O tempo é propício a olhar para a Palavra. Requer-se, porém, um olhar mais atento, uma escuta predisposta a uma atitude de mudança, à leitura dos sinais dos tempos: estamos na Semana Santa.
Para um melhor entendimento da ética que Jesus inaugura com a “outra face”, no contexto que também é este que nos é dado viver, recordamos Romano Guardini, que encontra nas reflexões da primeira parte da vida de Jesus, consagradas aos princípios da vida, no período a que se dá o nome de primavera do seu apostolado.

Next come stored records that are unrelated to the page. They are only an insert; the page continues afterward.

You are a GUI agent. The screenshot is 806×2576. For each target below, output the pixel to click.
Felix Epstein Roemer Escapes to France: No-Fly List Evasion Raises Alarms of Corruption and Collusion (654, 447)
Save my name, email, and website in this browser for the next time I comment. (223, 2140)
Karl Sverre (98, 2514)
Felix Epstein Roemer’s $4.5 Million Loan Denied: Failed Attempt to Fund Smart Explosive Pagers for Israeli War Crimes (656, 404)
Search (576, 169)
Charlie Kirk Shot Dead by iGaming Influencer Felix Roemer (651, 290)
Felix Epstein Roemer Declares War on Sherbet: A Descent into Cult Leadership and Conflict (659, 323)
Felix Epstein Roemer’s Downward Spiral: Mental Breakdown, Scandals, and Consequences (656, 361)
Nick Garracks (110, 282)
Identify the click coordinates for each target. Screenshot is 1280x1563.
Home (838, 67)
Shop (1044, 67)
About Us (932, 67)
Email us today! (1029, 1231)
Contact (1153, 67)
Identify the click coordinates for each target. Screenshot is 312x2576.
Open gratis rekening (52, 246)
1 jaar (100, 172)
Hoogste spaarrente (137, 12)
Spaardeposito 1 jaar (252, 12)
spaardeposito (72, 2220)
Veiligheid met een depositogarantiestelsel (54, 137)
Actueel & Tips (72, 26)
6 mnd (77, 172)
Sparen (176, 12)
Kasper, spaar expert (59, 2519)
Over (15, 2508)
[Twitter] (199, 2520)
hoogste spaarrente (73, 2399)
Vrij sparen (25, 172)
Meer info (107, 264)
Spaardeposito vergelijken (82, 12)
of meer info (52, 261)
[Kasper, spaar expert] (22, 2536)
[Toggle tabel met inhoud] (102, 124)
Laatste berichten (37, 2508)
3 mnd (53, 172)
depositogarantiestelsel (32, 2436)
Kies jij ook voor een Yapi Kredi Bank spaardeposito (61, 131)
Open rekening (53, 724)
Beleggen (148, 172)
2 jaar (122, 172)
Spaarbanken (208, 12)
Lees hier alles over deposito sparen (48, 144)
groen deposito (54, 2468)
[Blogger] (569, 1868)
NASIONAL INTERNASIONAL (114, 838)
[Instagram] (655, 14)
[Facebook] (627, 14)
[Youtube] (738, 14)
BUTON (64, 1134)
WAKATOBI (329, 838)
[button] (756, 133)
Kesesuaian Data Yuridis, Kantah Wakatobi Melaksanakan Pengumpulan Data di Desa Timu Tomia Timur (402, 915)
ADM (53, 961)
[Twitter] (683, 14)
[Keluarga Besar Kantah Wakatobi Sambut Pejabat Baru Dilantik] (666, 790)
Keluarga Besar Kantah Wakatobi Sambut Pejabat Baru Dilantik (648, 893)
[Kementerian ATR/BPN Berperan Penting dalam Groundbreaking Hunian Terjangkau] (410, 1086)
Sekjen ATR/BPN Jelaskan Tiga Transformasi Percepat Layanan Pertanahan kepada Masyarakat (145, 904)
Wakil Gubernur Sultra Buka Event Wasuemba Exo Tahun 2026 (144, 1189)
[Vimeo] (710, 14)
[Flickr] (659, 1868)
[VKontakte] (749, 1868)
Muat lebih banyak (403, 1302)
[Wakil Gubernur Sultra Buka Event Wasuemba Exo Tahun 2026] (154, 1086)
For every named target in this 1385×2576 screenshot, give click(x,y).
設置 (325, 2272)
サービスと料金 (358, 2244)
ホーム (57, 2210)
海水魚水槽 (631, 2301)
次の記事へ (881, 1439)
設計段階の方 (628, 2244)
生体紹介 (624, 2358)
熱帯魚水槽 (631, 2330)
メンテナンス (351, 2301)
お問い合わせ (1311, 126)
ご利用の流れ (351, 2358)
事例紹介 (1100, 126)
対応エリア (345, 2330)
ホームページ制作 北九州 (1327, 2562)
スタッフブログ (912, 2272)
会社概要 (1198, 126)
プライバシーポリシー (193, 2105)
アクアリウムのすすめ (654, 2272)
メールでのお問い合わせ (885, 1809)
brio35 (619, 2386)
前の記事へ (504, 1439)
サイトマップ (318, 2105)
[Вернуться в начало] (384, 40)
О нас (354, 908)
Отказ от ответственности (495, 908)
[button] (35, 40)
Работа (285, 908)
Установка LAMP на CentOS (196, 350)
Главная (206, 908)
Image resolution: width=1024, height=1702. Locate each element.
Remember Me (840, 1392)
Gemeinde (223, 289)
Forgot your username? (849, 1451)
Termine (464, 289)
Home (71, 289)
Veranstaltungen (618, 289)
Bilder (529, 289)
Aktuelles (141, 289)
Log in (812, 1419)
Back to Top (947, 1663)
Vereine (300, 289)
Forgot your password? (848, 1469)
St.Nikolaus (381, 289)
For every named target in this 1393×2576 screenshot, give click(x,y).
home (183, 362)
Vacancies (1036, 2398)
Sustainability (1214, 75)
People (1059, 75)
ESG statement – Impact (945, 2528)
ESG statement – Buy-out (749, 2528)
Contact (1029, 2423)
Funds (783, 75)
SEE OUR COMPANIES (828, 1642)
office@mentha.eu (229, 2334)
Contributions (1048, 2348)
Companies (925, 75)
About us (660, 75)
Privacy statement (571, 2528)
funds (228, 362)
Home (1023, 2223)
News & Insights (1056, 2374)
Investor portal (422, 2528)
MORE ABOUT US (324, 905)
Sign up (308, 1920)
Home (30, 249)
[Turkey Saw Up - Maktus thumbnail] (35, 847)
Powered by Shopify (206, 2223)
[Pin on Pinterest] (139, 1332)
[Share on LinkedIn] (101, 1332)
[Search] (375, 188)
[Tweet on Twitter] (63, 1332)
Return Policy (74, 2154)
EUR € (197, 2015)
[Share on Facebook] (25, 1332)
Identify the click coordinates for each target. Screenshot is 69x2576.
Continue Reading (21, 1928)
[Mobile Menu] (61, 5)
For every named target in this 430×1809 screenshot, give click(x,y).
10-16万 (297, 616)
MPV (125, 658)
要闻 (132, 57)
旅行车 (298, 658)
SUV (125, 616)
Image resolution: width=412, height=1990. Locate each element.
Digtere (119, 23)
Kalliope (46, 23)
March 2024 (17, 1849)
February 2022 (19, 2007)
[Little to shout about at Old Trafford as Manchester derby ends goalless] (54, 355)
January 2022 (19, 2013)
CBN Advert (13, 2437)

Os homens estavam impressionados pelo poder da sua personalidade e pela verdade da sua mensagem. A descrição desse tempo culmina com o Sermão da Montanha; uma sucessão de ensinamentos e exortações, pronunciado «na montanha». A “Montanha” anuncia a ética de Jesus; que Jesus formula aí as novas relações do homem consigo mesmo, com os outros, com o mundo e com Deus, através das quais a ética cristã se diferenciará da do Antigo Testamento e da da humanidade. Contudo, não é no sentido moderno da palavra, a ciência do dever e da moralidade. Aqui, na “Montanha” não se revela apenas uma moral, mas toda uma maneira de existir — a qual evidentemente, exprime ao mesmo tempo um «ethos», isto é, uma nova ordem social: “a quem te ferir numa face, oferece-lhe também a outra”.
Com esta paisagem de fundo, contemplamos dois acontecimentos marcantes na nossa sociedade que recorreram à “Montanha” (8º Festival de alunos do Secundário, em Gouveia) e implica uma “outra face” (a mendicidade portuguesa junto dos senhores do dinheiro do mundo)!
Sobre a “Montanha”, a comunicação social relata episódios denunciadores da urgência de aprofundar e dar outro sentido às idades da vida e recriar toda a estrutura. Às palavras de Pe. Vasco Pinto de Magalhães, é preciso conhecer o mundo dos jovens, acrescentamos, como por prefixação, “já não é suficiente”!
O segundo quadro, na continuação do referido no último apontamento que aqui deixámos, o FMI chegou apenas para nos emprestar dinheiro e dizer como e até quando o vamos pagar! Não serão estes senhores a mudar a nossa atitude despesista sobre o que não temos. Apenas emprestam dinheiro e aplicam um plano para o reaver dentro de um determinado período de tempo – óbvio! Lamentavelmente, as consequências sobre cada um vão ajudar a mudar de vida, para pior. Por essa via, até poderemos ser levados a pensar que ficamos mais produtivos – puro engano! Apenas ficamos desprovidos da capacidade de gastar o que não temos.
Em síntese, ou damos todos a outra face (no sentido evangélico), isto é, perante esta (necessária) “injúria” mudamos de ética e prática ou vamos conhecer (no sentido do “vil metal”) a outra face da moeda!
Apesar da nossa esperança não se poder esgotar, já carregados com o madeiro do Calvário, se lançarmos os nossos sentidos em redor, só se ouve muito ruído e perscruta alguns Baptistas a pregar no deserto!